Il suono non è qualcosa che si deve produrre: è un entità che esiste già, e che bisogna solo saper intercettare, farsi attraversare da questo, diventare la sua cassa di risonanza. ll lavoro non consiste nel fare qualcosa, ma, al contrario, nel mantenere il corpo in totale decontrazione, mentre si emette un suono, ovvero deve “farsi cassa armonica”.

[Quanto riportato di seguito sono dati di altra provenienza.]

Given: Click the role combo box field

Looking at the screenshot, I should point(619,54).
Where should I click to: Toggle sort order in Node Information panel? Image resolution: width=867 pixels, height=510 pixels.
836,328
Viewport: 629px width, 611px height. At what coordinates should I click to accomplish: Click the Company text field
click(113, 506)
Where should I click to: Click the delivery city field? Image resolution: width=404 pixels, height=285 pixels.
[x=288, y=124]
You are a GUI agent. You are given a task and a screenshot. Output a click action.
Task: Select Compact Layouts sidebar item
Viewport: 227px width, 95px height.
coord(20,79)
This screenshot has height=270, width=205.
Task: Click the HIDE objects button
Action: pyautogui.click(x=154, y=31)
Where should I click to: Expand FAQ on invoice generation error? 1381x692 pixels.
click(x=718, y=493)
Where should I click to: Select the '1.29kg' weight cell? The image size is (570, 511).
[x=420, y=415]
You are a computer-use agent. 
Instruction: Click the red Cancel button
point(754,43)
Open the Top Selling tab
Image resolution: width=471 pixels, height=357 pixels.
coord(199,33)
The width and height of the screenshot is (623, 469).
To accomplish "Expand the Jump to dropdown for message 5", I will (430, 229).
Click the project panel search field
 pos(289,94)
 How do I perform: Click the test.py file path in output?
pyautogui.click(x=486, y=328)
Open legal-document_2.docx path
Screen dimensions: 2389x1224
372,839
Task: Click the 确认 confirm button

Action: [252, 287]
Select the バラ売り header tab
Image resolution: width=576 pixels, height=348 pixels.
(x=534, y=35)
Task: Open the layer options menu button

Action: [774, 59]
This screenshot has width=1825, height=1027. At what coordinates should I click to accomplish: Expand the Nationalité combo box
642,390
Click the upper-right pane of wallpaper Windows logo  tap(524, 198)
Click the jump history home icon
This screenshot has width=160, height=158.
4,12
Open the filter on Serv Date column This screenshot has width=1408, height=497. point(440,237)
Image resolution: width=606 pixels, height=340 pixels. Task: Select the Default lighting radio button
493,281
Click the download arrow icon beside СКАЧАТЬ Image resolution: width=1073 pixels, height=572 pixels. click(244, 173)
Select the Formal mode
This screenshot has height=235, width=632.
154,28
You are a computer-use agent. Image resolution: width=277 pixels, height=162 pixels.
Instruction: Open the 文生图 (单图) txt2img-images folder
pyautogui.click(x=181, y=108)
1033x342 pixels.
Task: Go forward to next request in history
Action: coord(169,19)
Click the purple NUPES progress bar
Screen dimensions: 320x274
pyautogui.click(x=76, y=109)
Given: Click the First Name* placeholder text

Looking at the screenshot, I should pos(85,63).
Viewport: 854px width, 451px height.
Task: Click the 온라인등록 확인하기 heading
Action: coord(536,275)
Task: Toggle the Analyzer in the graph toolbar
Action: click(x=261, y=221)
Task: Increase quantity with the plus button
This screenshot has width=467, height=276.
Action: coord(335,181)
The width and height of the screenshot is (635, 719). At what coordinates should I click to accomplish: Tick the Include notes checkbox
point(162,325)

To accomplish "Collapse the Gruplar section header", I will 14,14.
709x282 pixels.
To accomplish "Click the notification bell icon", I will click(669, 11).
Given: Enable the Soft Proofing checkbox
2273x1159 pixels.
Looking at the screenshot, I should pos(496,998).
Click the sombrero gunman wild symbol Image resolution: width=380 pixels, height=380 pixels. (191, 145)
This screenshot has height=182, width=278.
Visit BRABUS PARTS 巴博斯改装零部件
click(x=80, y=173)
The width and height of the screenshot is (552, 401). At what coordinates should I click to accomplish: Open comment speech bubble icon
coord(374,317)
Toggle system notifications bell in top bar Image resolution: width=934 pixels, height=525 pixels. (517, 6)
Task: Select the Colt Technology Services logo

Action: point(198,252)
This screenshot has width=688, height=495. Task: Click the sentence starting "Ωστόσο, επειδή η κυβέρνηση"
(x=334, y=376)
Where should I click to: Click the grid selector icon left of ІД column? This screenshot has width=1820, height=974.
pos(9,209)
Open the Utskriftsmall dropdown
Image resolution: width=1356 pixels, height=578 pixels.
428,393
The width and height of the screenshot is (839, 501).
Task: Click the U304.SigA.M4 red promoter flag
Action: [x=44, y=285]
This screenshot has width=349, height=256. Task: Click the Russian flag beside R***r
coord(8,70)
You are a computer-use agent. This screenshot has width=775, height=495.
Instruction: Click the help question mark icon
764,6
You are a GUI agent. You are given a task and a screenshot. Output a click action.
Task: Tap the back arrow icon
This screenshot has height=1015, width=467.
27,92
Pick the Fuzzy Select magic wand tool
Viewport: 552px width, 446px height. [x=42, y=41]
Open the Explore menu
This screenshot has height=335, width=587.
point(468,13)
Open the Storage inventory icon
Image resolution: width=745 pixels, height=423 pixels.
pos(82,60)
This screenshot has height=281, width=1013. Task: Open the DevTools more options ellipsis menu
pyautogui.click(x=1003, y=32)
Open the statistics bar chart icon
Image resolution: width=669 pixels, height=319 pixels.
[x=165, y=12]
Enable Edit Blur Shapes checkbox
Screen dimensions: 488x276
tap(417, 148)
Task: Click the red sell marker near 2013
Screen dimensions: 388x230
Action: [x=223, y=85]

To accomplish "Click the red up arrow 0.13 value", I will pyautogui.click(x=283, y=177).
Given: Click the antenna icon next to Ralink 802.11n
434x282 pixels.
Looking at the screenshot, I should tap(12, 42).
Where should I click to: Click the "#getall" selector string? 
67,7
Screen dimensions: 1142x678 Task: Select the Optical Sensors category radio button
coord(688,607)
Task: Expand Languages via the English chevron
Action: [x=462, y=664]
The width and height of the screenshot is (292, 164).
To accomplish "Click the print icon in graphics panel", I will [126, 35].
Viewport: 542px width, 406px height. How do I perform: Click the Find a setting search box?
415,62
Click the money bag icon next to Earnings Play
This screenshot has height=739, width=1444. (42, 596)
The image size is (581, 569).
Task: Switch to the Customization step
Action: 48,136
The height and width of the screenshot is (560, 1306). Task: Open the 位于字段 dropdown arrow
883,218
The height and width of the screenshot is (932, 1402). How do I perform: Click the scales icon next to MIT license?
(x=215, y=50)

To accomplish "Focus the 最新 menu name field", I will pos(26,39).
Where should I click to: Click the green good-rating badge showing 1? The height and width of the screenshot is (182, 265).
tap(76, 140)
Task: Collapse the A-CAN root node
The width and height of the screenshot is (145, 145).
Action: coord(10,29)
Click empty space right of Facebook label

Il Corpo come Cassa Armonica
La cassa armonica di un violino, quando vibra, emette un suono che “viaggia” lontano, incisivo, bello. Se la stessa cassa armonica viene avvolta con dello scotch, questa continua sì a vibrare, ma molto meno, producendo un suono poco gradevole.
Le contrazioni, non solo alle corde vocali, ma anche quelle del resto del corpo, sono come dello scotch avvolto, dei lacci emostatici che ci impediscono di vibrare, e al suono di propagarsi.
Se già abbiamo un corpo contratto in condizioni normali, tutto peggiora nel momento in cui emettiamo un suono, perché dobbiamo compiere un’ulteriore attività, che genera contrazione che va a aggiungersi alle contrazioni abituali.
Eliminando queste contrazioni, con un meticoloso lavoro di ascolto, sono riuscita a far cantare con voce sostenuta anche persone che credevano di “non avere voce”, o di essere “stonate”.